While Iowans were fighting on the Western Front during WWI, their families were helping the cause at home. Women gathered to roll bandages for the front lines and gained strength from each other as they worked. The American Red Cross expanded rapidly during WWI, and men and women volunteered for its Home Service units in many Iowa communities. Companies converted from consumer goods to military production, and many expanded to continue to produce their regular product line. Factories operated at full capacity, especially the meat packers and canneries. One-fourth of the profits from a new cannery in Ames came from sales to Camp Dodge, the training site for the 88th Division, near Des Moines. One-half of Rath Packing meat was sent overseas.
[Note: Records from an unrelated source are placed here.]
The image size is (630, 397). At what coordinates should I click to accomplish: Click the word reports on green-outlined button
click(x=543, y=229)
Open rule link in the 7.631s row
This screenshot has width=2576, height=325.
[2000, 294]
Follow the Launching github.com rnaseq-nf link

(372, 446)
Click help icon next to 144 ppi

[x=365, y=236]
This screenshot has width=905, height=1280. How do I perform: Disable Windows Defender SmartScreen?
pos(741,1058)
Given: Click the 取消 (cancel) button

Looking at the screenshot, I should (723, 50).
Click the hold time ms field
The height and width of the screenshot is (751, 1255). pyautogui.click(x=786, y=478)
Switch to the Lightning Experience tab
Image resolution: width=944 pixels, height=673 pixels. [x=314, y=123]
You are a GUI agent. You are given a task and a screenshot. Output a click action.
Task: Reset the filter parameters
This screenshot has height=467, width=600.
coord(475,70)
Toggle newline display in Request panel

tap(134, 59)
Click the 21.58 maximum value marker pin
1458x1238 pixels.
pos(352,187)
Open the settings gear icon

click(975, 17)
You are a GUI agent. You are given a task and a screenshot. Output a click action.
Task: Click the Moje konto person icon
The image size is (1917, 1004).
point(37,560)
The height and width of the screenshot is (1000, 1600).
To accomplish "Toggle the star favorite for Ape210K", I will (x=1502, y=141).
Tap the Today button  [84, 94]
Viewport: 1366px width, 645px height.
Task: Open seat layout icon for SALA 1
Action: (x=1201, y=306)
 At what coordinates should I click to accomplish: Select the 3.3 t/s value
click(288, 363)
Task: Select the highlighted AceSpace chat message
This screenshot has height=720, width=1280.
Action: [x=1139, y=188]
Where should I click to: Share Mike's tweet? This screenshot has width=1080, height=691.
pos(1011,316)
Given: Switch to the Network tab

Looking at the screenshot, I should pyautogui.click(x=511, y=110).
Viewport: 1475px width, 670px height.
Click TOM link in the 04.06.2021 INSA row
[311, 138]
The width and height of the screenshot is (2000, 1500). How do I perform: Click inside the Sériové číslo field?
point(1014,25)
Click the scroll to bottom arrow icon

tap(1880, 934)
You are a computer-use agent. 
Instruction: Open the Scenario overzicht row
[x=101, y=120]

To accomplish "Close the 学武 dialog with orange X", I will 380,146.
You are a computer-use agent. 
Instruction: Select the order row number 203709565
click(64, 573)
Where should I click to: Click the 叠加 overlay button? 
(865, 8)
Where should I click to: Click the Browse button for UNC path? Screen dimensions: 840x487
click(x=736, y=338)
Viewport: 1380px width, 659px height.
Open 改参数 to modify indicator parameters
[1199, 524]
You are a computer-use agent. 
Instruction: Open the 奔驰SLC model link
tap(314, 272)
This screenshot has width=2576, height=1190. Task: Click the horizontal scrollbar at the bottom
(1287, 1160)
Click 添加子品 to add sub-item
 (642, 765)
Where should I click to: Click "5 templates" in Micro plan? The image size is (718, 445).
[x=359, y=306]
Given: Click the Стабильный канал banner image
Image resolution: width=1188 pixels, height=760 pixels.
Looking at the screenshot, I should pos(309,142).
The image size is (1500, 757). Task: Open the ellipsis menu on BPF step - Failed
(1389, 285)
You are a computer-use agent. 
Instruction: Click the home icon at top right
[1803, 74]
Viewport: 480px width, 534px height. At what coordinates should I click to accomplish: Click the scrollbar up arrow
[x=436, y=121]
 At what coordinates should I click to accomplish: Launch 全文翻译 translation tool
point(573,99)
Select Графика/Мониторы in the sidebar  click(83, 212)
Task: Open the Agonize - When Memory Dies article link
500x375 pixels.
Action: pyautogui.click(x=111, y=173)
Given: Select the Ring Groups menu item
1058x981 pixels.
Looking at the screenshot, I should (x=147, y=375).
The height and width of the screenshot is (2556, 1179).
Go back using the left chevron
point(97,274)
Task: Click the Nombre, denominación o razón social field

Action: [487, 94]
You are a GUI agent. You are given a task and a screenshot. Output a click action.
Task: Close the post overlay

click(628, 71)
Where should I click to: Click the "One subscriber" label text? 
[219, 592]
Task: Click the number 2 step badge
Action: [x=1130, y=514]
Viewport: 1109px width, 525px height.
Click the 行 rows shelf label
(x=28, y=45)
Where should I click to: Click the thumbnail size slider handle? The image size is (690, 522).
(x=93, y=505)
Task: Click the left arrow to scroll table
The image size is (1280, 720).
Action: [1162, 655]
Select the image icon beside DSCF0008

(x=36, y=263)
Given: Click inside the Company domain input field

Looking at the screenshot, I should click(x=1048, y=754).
With four million troops on active duty during WWII, the military's demand for munitions, food and fiber increased dramatically. The need for employees in the defense industry grew as the traditional workforce was shipped overseas to fight for democracy. Women and minorities stepped forward to fill the empty spots on the assembly lines in factories all over the nation. Iowa's farmers boosted production to meet the country's ever-growing requirements for food and war material. Civilians of all ages conserved vital resources through rationing and "scrap drives," and purchased war bonds to finance the Allied effort.
"I was on the line and the bombs came by me ... and I would run my fingers around the nose cone (of the 500-pound fragmentation bombs) and it was very important that there were no slivers. Everything had to be really smooth because that's where the explosive fit in."